Kelly Loeffler owns the Atlanta Dream. She is also a racist who was appointed to the United States Senate by Georgia Governor Brian Kemp, replacing retiring Senator Johnny Isakson.
When the Wubble was established in the summer, the WNBA and their players continued to do what they have been doing for years. They put a great product on the court, and they fought for equality. So when peaceful protests swept the nation following needless killing of a black American after needless killing of a black American, these bad ass women did their part.
As has been the focus of debate for years, players kneeled during the anthem. And nobody came out against them harder than racist Dream owner Kelly Loeffler. So what did they do?
These women continued to stand up for what they believe in.
They continued to kneel, and endorsed their owner’s opponent, Reverend Raphael Warnock. When they did this, Warnock was polling just under 10%. And, I’ll admit, I had no idea who he was.
But after continuing to raise awareness, Reverend Warnock started to rise in the polls. And, in November, he pushed the Senate race to a runoff.
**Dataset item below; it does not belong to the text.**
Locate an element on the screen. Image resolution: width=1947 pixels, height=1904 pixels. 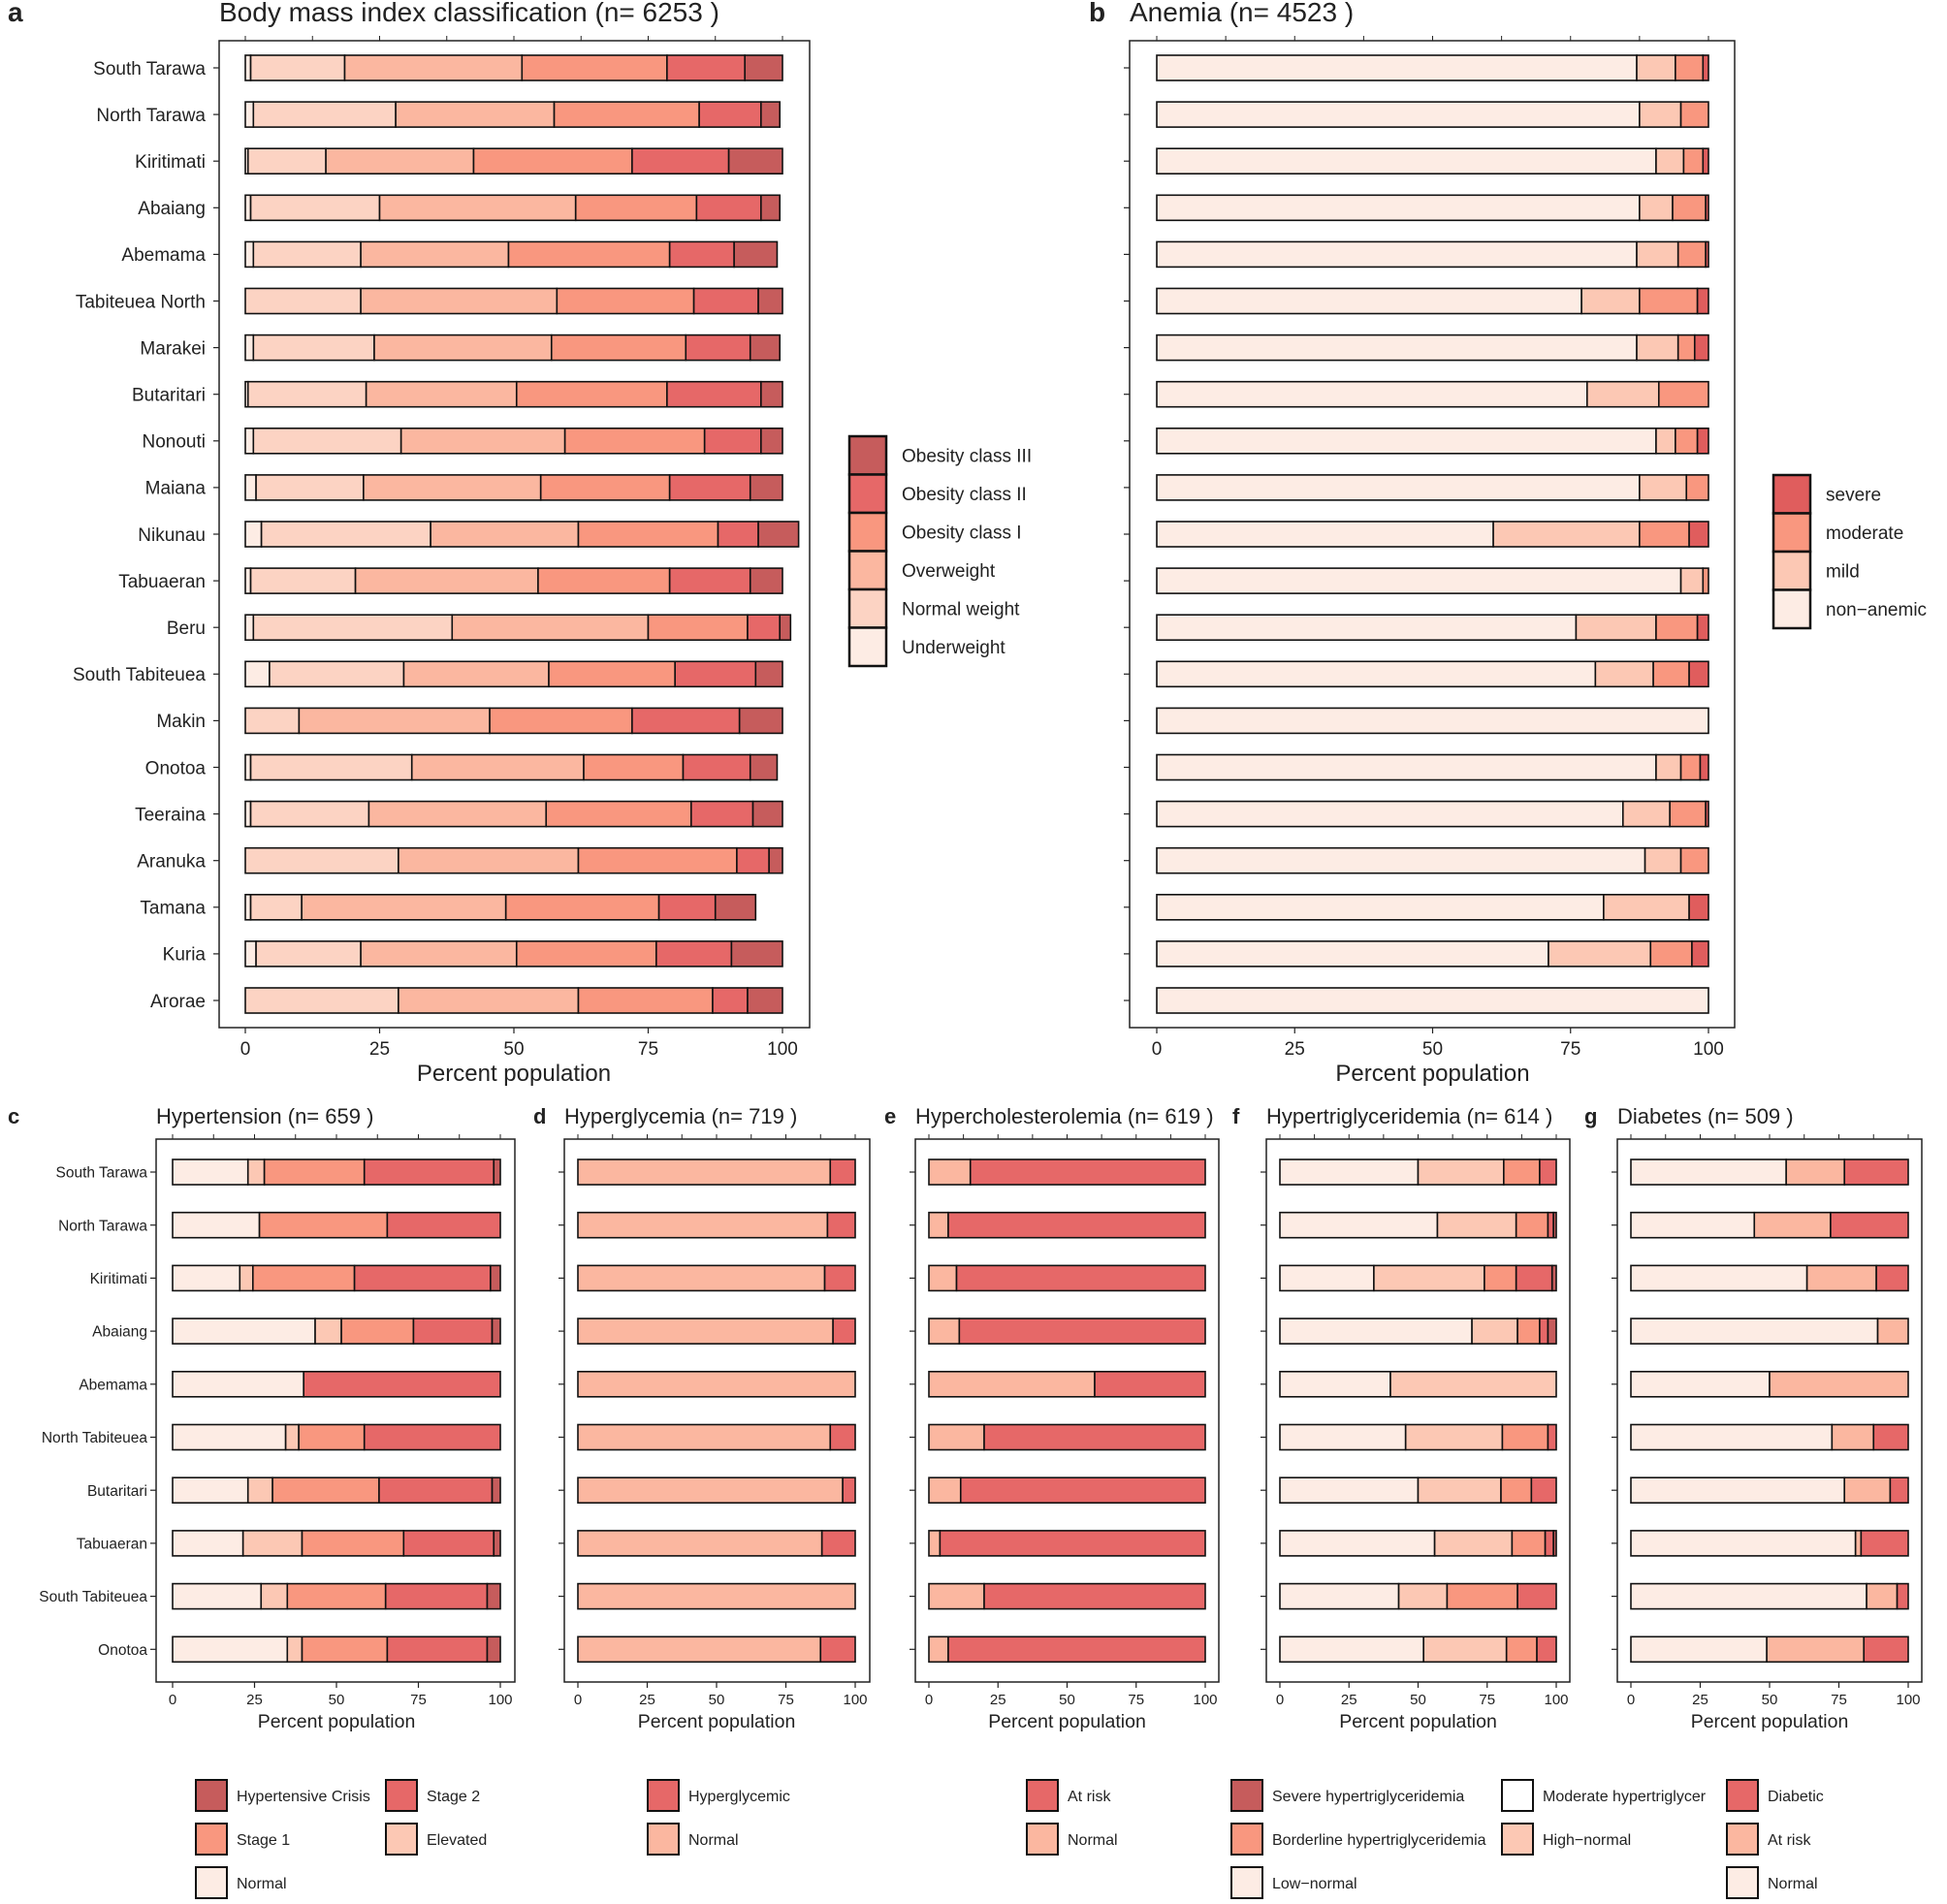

Late last night, the race was called in favor of Warnock, ousting she-who-campaigned-with-a-Klansman after just a year in her seat.
The Atlanta Dream, and the WNBA as a whole, took part in elevating a movement to a national stage. They have been able to affect positive, necessary change within this country.
Stacey Abrams has been a fighter. She started a grassroots revolution that has flipped a former Confederate state, which only two decades ago ousted a Democrat for supporting the removal of the Confederate flag, blue. The women of the WNBA have played a huge part in that. And, thanks to their work, a black man is heading to the United States Senate to represent the state of Georgia for the first time.
It’s long past time for us to recognize the work that women do in society. And even longer that we recognize the work of black women. Because let’s face it, they have fought for and saved our democracy.